Everyone feels lonely from time to time, but the problem can be more serious for seniors who may become isolated from others due to the loss of family and friends or medical conditions that keep them homebound. Loneliness can also be related to depression, a serious mental health complaint. With a little initiative on your part, you can learn to combat, and eventually overcome, loneliness.
1. Make New Friends
It can seem difficult to meet new people and make friends. However, many communities have social programs geared especially toward senior citizens. Ask a family member or caregiver about senior foster care Fall River or help with researching age-appropriate programs and activities.
2. Use Home Visitation Services
Being homebound doesn’t necessarily mean that you have to be isolated. Your place of worship or local agency on aging may offer home visitation services. These services come in different varieties; some provide health care services while others are merely for companionship. The point is that someone is checking up on you and spending time with you so you don’t have to be alone. Similar services may provide transportation at little or no cost to you so you can retain a measure of independence.
If you are able, doing something for your community can be an excellent way to combat loneliness.
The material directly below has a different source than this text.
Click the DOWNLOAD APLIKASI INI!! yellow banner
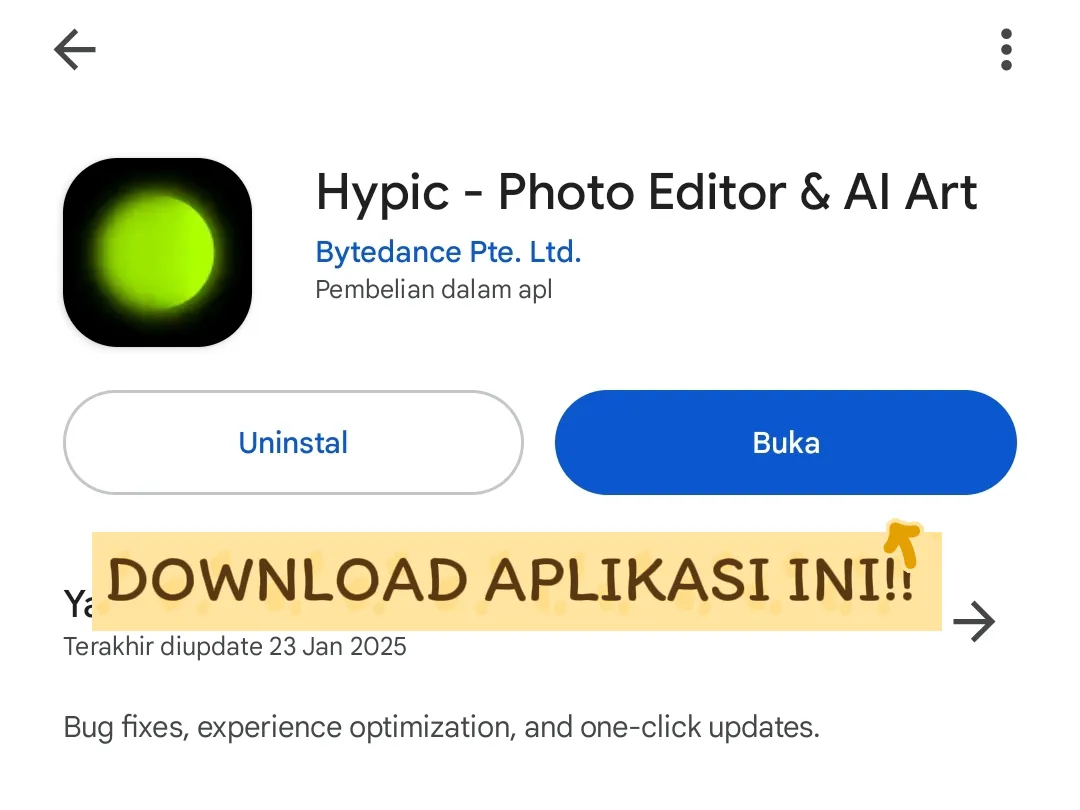The width and height of the screenshot is (1080, 810). pyautogui.click(x=517, y=581)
Not only does it offer you the opportunity to meet new people, but it also helps to renew your sense of purpose. There are volunteer opportunities for people of all ages and abilities. The Retired Senior Volunteer Program is a service organization specifically for older people.
4. Keep in Touch
There may be old friends whom you have lost touch with over the years. Now may be the perfect time to reconnect. It might be awkward at first if you haven’t talked for a while, but in many cases, good friends can pick up right where they left off.
It can be difficult to take the first step, but you may find that other people are waiting for you to take the lead.